В вены его были вставлены трубки, по ним тек в жилы Вязаного сорбент, а когда сорбент становился бессилен, полумертвого Сашку подключали к аппарату гемодиализа, и кровь его очищалась на некоторое время, циркулируя через трубки и мембраны.
Выйдя из больницы, он ел ложками сахар и клялся никогда больше не пить, но через месяц все повторялось снова. О том, что Сашка обязательно сорвется, что с ним не делай, знали все. Но помещать его в клинику насильно никто не хотел, а лечиться добровольно Вязаному и в голову не приходило. Он не считал себя больным, и на все уговоры только отмахивался от доброхотов.
Дайвер возился с ним, как с родным сыном, но даже его терпения порой оказалось недостаточно.
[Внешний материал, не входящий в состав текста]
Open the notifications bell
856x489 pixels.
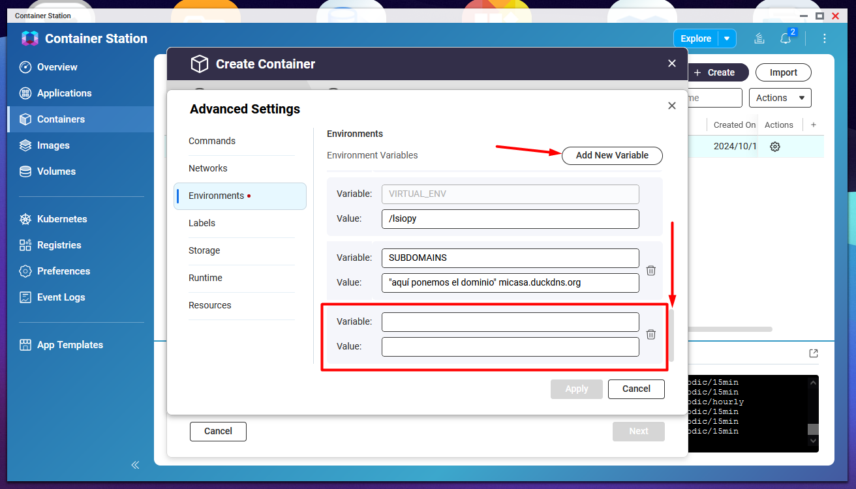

Срыв следовал за срывом. Кручинин не успевал выйти из одного запоя, как падал в следующий, более глубокий. Сергеев видел, как Сашка превращается в кусок мяса на глазах у всех, и вспоминал, как они вместе с Вязаным ковыляли по джунглям, опираясь друг на друга. Кручинин и сейчас мог легко на него опереться. И на него. И на Дайвера. И на многих других, пока еще живых товарищей по оружию. Но не хотел.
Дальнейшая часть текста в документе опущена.